Screenshot grounding data
/---
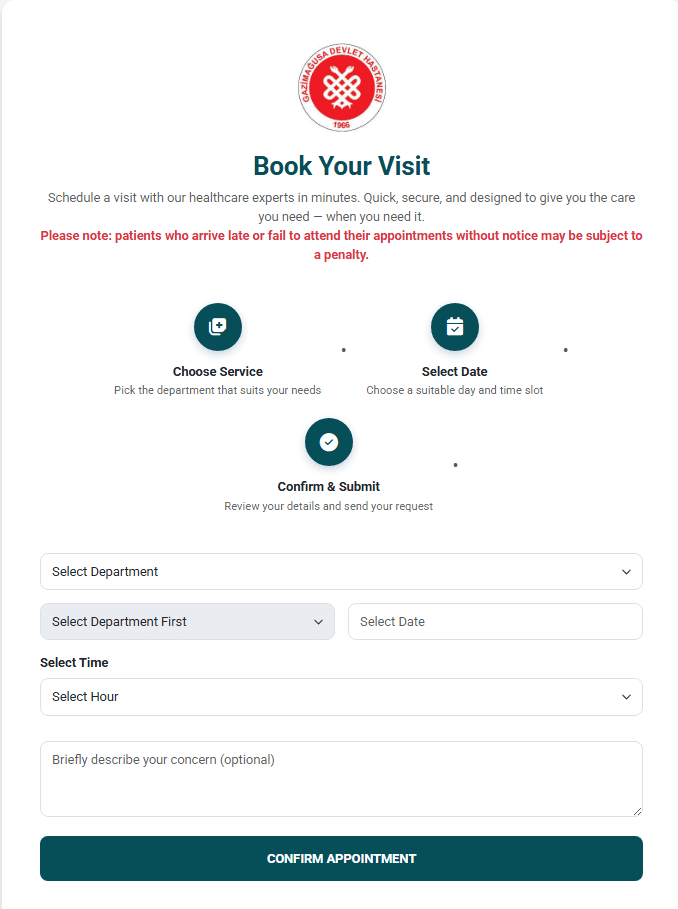Screen dimensions: 678x909
Task: Open the Select Department First dropdown
Action: pyautogui.click(x=187, y=621)
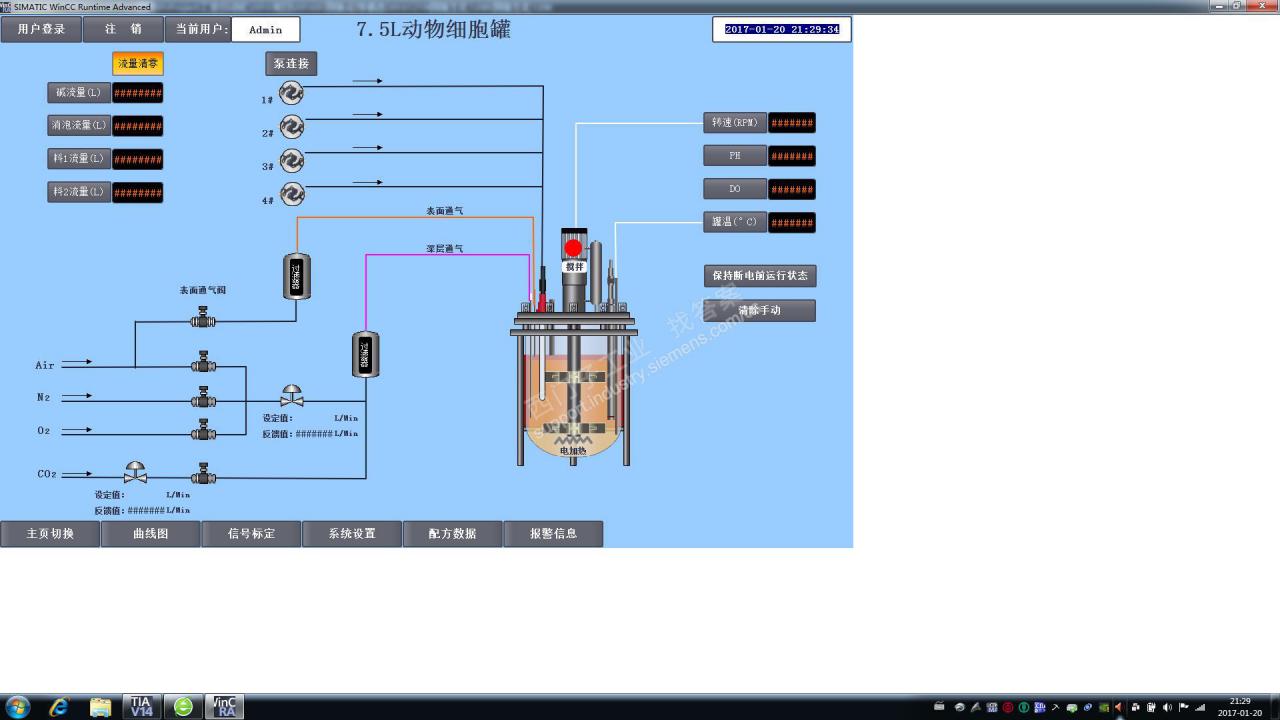
Task: Open WinCC RA from the taskbar
Action: pyautogui.click(x=225, y=706)
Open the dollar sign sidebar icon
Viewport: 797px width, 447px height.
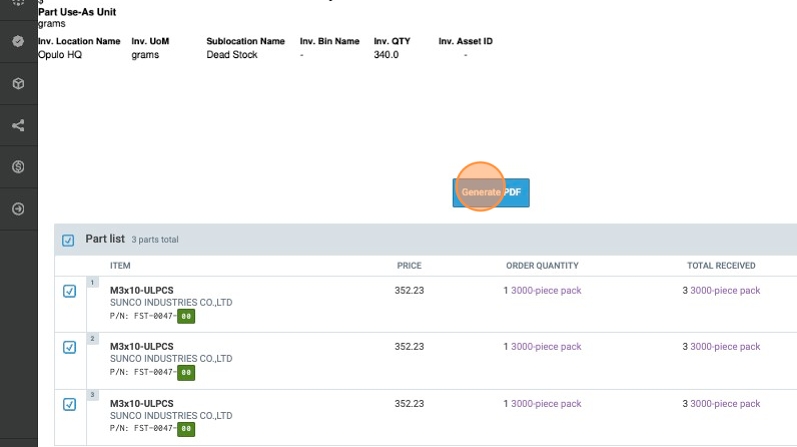[18, 167]
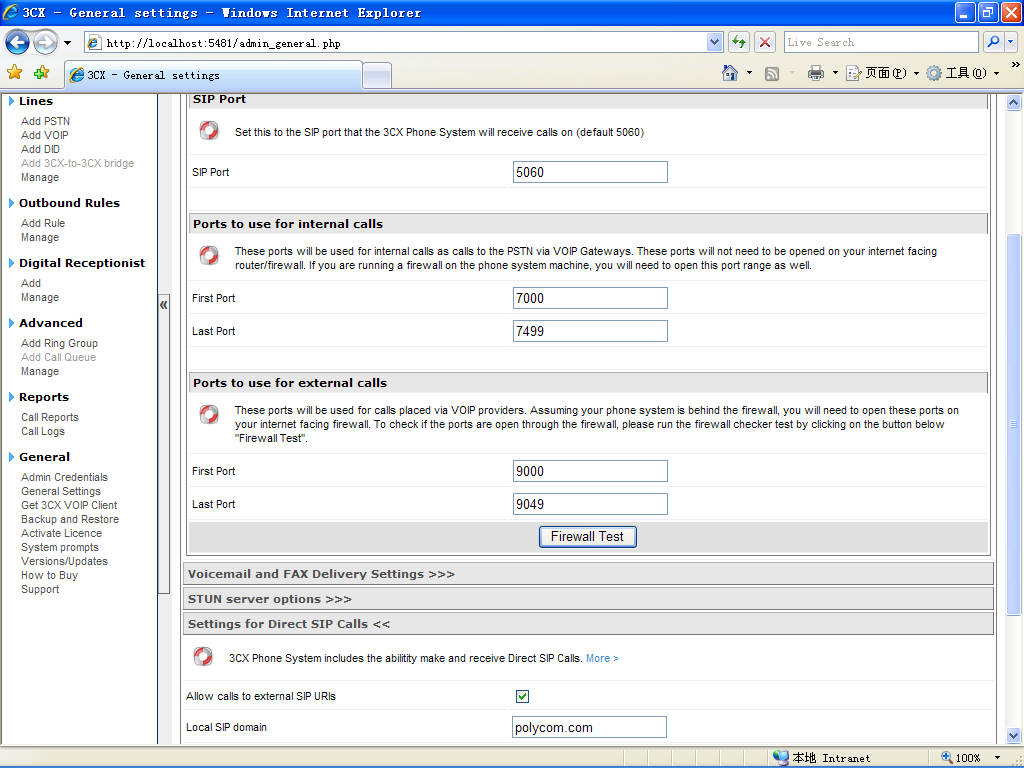Open the address bar dropdown arrow
The height and width of the screenshot is (768, 1024).
pos(714,42)
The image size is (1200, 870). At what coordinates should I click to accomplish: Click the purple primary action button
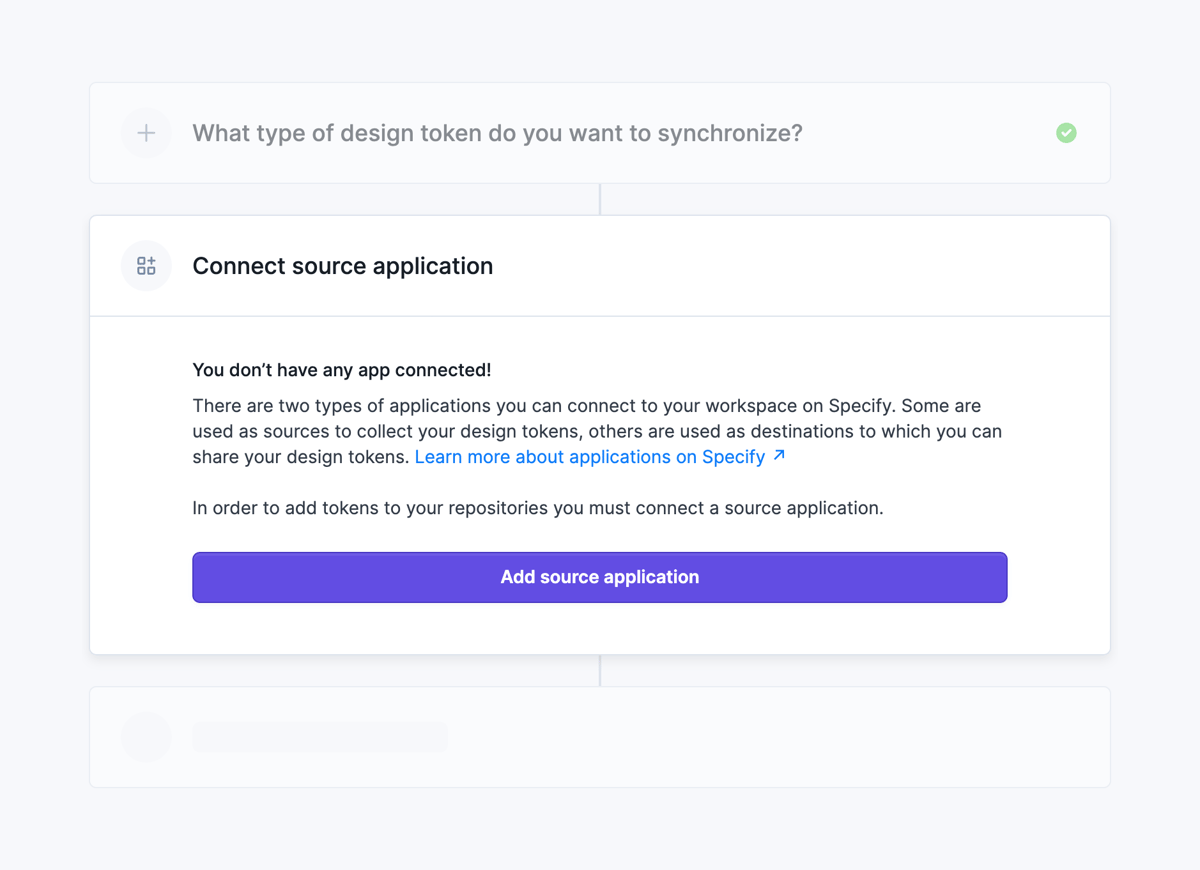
\---
#### WORK TO BE COMPLETED
Extract only the lines from the one that contains "Viewport: 797px width, 447px height." through the end of the records, inclusive, and omit every picture.

#### ANSWER TO THE EXERCISE
Viewport: 797px width, 447px height.
[18, 167]
Open the address bar dropdown arrow
The height and width of the screenshot is (768, 1024).
pos(714,42)
The image size is (1200, 870). At what coordinates should I click to accomplish: Click the purple primary action button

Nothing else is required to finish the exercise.